Ich will nicht, dass sie auf mich steht.
Unerwartete Überraschungen sind meist die angenehmsten. Die habe ich am 5. Zurich Film Festival im Deutschsprachigen Spielfilmwettbewerb in der Form der Komödie «13 Semester» erlebt. Angesehen habe ich mir den Film wegen Hauptdarsteller Max Riemelt («Die Welle», «Tausend Ozeane») und weil er vom Studium handelt. Gefallen hat er mir, weil er unbeschwert von einer Figur erzählt, in der ich mich in vieler Hinsicht wiedererkennen konnte.
Moritz (Riemelt) will raus aus dem Kaff Wusterhausen. Deshalb entscheidet er sich für ein Studium der Wirtschaftsmathematik und bricht mit seinem Freund Dirk (Robert Gwisdek) an die Universität auf. Dort teilt ihnen der Professor gleich in der ersten Vorlesung mit, dass es statistisch gesehen der rechte und linke Nachbar nicht bis an die Schlussprüfung schaffen. Während Dirk schnell eine Bleibe findet, ist Moritz das erste Semester erst einmal damit beschäftigt, eine Wohnung zu finden. Ob die Wohngemeinschaft mit Bernd (Alexander Fehling) dann wirklich funktionieren wird, ist noch eine ganz andere Frage.
Auch die restlichen Semester kann sich Moritz nicht immer uneingeschränkt auf das Studium konzentrieren. So wird er kurz vor dem Zwischendiplom aus der Lerngruppe von Dirk geschmissen und findet dafür im Inder Aswin (Amit Shah) den perfekten Lernpartner. Aswin bringt Moritz die Lerninhalte bei, Moritz führt Aswin in das Nachtleben ein. Dann ist da aber auch noch die hübsche Kerstin (Claudia Eisinger), auf die Moritz seit dem 2. Semester ein Auge geworfen hat. Doch die Annäherung funktioniert lange Zeit nicht so richtig. Zwischendurch schiebt Moritz auch noch ein Auslandsemester in Sydney ein.
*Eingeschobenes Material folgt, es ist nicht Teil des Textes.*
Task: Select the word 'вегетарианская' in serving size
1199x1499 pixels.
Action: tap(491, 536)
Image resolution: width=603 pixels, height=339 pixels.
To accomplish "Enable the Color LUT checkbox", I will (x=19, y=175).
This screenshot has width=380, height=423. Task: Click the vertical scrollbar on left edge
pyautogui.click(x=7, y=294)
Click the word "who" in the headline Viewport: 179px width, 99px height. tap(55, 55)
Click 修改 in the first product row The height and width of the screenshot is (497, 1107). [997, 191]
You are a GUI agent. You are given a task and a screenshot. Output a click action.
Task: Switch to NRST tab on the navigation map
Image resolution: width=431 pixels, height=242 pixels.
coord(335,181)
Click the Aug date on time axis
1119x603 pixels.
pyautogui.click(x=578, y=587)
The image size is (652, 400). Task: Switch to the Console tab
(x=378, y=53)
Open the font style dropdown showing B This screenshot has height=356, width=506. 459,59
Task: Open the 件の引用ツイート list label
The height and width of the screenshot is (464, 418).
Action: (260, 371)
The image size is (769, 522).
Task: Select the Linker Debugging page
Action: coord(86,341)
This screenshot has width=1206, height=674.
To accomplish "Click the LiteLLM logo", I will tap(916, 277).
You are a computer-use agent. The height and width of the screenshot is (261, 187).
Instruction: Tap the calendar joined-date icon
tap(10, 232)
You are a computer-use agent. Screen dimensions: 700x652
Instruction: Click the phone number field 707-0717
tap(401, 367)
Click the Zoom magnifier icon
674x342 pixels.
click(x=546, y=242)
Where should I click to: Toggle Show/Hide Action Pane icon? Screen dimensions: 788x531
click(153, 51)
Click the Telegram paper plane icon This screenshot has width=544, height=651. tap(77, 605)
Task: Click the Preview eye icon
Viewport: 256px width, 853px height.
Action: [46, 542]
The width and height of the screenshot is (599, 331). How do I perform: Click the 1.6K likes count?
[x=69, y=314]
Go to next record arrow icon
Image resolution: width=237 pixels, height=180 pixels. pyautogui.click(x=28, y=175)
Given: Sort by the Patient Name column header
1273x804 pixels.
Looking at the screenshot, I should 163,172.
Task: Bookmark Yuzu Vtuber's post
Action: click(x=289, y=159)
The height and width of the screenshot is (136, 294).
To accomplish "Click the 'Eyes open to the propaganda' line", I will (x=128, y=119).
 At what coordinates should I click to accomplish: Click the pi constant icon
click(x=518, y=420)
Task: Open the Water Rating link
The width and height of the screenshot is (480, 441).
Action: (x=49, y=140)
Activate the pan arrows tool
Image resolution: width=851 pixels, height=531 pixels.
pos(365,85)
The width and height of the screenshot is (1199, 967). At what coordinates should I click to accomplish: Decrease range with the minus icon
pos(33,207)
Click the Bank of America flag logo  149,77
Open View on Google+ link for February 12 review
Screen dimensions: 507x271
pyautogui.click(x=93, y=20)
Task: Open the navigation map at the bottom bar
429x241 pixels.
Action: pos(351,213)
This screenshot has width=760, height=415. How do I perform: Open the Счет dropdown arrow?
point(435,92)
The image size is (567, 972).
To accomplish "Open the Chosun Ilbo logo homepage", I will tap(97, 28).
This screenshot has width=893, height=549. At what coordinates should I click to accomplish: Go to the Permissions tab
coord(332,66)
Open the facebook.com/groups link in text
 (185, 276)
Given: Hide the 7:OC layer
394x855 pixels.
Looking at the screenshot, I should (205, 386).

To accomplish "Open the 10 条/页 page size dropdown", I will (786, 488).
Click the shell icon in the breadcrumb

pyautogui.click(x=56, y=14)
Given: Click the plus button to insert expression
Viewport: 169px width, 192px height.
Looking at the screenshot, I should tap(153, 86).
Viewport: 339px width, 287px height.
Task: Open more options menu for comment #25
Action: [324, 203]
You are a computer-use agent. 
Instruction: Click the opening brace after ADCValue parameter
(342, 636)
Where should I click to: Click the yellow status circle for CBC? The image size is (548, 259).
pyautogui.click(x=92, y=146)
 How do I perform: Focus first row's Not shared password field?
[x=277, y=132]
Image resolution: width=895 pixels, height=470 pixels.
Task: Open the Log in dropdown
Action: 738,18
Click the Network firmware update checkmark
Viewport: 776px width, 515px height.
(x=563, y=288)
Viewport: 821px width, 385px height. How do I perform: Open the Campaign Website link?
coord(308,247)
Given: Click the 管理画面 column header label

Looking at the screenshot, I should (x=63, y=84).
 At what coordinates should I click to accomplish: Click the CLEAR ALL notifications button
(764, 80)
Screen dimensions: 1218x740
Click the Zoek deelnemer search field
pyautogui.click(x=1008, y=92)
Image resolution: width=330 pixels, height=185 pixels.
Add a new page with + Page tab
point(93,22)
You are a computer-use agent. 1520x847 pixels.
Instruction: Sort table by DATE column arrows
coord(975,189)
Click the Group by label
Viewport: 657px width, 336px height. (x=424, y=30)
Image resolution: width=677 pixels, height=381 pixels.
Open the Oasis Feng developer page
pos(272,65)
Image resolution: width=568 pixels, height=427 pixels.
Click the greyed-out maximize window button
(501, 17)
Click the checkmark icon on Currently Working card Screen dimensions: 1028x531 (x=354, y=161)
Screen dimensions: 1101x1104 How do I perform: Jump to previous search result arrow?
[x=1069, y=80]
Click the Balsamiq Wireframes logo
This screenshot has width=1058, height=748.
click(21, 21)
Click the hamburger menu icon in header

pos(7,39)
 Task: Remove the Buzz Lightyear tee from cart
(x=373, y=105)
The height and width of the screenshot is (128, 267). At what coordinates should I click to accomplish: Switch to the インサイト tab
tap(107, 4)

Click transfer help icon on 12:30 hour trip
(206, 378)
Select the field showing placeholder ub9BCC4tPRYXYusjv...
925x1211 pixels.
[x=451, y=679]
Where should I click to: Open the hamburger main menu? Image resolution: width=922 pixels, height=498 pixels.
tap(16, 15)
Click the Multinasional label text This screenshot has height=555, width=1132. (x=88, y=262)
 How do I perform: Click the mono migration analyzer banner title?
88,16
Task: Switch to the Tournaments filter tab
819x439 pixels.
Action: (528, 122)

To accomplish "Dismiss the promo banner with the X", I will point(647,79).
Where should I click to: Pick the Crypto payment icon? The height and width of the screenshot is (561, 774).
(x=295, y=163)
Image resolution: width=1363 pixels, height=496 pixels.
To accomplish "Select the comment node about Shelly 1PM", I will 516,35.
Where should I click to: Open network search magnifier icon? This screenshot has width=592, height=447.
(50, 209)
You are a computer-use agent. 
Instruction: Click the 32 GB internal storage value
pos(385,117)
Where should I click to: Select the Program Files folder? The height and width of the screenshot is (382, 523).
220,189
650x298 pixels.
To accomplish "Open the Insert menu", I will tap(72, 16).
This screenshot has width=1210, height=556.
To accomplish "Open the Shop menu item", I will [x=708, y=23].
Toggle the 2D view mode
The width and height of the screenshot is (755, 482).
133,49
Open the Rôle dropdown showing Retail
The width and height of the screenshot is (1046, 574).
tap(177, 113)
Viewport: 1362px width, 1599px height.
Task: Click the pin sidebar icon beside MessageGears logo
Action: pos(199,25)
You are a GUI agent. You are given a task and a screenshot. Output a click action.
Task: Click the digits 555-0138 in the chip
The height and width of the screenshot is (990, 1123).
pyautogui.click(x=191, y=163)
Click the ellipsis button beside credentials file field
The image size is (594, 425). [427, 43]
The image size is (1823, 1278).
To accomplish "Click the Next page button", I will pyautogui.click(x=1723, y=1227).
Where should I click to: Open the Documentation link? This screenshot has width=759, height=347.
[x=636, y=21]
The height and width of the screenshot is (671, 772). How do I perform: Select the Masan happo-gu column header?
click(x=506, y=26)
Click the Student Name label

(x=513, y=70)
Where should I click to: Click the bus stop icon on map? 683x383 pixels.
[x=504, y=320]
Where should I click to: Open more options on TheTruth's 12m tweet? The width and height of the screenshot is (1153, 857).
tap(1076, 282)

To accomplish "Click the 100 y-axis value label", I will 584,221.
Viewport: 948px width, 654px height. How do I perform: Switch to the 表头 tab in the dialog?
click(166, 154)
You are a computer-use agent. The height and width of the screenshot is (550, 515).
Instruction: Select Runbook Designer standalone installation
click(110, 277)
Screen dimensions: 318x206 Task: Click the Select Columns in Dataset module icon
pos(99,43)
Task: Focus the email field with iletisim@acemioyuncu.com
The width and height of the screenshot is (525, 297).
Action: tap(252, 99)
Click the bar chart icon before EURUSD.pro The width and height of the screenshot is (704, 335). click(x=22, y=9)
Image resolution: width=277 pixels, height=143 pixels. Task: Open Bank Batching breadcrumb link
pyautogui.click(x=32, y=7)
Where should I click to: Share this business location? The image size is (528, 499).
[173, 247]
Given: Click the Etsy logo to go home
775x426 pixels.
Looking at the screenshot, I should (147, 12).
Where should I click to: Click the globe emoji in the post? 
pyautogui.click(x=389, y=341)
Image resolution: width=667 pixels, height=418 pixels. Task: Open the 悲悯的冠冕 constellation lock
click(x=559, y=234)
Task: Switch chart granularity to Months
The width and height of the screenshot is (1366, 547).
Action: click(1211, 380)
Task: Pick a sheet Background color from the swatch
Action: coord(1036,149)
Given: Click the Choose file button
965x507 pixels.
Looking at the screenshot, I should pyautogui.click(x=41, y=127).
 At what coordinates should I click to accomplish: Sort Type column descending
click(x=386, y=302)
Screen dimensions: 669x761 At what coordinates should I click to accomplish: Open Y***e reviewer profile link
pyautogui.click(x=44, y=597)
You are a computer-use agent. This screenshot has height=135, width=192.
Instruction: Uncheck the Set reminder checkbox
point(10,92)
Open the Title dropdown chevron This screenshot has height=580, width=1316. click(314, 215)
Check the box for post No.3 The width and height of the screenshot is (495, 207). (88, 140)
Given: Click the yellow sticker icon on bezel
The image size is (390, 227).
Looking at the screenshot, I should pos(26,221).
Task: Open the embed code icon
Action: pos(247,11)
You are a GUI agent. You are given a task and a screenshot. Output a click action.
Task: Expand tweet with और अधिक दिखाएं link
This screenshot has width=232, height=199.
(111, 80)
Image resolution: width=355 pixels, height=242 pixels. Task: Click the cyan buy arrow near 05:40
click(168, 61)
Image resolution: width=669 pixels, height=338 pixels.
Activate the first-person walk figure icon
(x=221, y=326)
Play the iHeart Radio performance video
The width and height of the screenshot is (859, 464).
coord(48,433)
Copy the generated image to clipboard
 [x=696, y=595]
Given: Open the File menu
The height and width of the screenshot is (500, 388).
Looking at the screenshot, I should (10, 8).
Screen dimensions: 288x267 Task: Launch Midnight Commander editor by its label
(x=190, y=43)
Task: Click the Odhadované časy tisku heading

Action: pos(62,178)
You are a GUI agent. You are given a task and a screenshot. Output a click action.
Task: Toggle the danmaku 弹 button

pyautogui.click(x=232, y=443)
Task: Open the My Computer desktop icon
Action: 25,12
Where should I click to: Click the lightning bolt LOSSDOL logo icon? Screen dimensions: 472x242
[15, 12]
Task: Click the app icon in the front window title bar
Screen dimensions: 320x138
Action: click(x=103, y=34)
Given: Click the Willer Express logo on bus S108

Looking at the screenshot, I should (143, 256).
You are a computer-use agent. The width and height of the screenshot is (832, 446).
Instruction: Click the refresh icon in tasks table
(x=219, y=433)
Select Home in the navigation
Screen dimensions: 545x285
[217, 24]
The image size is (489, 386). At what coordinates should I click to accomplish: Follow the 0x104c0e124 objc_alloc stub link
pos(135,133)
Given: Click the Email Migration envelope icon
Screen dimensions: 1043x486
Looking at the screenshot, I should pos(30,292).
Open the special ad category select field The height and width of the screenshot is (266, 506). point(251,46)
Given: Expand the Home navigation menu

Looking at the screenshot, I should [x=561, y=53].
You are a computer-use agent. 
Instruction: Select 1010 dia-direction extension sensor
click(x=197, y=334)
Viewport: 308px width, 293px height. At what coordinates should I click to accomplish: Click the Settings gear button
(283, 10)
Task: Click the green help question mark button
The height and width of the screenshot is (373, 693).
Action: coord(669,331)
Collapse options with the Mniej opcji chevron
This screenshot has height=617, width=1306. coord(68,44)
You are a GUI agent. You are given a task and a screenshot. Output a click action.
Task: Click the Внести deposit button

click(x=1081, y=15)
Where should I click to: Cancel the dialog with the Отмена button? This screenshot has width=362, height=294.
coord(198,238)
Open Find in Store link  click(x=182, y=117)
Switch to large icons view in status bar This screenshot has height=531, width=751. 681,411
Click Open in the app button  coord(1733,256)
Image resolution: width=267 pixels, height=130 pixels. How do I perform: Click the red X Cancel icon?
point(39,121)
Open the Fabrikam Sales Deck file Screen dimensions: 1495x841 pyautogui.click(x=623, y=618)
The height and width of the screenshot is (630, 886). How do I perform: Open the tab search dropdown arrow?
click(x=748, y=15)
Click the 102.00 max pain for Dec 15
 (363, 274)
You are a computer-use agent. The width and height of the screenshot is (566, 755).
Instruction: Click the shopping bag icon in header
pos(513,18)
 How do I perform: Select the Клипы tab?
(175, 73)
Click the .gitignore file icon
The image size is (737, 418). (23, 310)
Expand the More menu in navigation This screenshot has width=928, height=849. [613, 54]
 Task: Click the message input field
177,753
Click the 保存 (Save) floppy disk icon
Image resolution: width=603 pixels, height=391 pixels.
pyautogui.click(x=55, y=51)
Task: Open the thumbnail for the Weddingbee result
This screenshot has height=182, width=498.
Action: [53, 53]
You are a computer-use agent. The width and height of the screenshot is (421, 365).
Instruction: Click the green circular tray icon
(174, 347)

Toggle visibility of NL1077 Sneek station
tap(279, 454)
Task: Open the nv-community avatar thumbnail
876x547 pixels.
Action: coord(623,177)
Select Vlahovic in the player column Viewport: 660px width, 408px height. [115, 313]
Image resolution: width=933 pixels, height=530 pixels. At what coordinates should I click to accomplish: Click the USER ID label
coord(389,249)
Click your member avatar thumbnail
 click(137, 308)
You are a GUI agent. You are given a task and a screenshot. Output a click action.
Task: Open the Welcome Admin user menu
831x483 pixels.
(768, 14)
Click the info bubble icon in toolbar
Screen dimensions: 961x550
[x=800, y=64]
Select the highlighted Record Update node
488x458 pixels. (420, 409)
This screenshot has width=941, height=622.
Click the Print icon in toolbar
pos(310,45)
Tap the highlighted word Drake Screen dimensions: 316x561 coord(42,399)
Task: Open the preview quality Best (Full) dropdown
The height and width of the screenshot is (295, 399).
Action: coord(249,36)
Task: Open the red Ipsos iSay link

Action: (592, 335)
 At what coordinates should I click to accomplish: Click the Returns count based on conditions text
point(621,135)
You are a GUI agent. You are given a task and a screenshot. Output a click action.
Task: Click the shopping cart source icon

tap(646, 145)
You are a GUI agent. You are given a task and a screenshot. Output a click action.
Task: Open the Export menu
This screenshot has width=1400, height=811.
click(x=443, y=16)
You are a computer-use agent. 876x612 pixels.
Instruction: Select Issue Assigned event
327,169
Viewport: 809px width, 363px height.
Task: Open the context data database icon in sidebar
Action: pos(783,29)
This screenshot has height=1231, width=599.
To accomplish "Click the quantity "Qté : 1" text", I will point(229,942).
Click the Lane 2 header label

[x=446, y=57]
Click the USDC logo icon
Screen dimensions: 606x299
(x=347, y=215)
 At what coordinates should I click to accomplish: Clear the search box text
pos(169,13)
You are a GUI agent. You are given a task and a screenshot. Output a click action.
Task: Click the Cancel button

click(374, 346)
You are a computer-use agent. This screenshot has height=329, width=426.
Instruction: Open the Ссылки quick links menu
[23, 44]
Mein Studium hat nicht nur zwölf, sondern stolze zwanzig Semester gedauert (Auslandaufenthalte nicht mit eingerechnet). Ich habe auch nicht ein nützliches Studium wie Wirtschaftsmathematik absolviert. Stattdessen habe ich mich in Literatur, Film, Geschichte und Latein verloren. Auch sonst gibt es viele Unterschiede, doch das Gefühl, das Regisseur Frieder Wittich in seinem Spielfilmdebüt einfängt, entspricht auch meiner Erfahrung des Studiums. Irgendwie orientierungslos und doch die schönste Zeit des Lebens. Vermutlich habe ich mir auch deshalb zwölf Jahre Zeit dafür gelassen.
Die Geschichten in «13 Semester» sind sicherlich nicht neu, die Konstellationen der Figuren nicht weiter überraschend. Doch Wittich erzählt und inszeniert frisch und unbeschwert. Er hat seinen Film mit viel skurrilem Humor, zärtlichen Aufnahmen der Unsicherheit und einer angemessenen Portion Wehmut und Melancholie ausgestattet. Stilsicher und variantenreich zeigt sich Wittich auch in der visuellen Umsetzung der Szenen, die durch zerbrechliche und verführerische Einstellungen und verspielten Einfällen die Gefühlswelt der Hauptfigur noch stärker zum Ausdruck bringen.
Wittich wiedersteht auch der Unmode, jeden Gedanken auszuformulieren. Das ist auch gar nicht nötig, da es Max Riemelt gelingt, die Emotionen seiner Figur mit stillen Blicken zu vermitteln. Besonders gelungen ist eine Szene im Büro des Professors, dem Moritz seine Leistungen während dem Auslandsemester ausschmückt. Als der Professor die Scheine seiner australischen Kollegen akzeptiert, huscht ein Grinsen über das Gesicht von Moritz, dass ihn sofort verraten sollte. Doch der Professor hat diesen Gesichtsausdruck vermutlich schon so häufig gesehen, dass er nicht Verräterisches daran entdecken kann.
Fazit: «13 Semester» ist eine erfrischende Komödie, die mit viel Schwung und frechem Witz unerhält.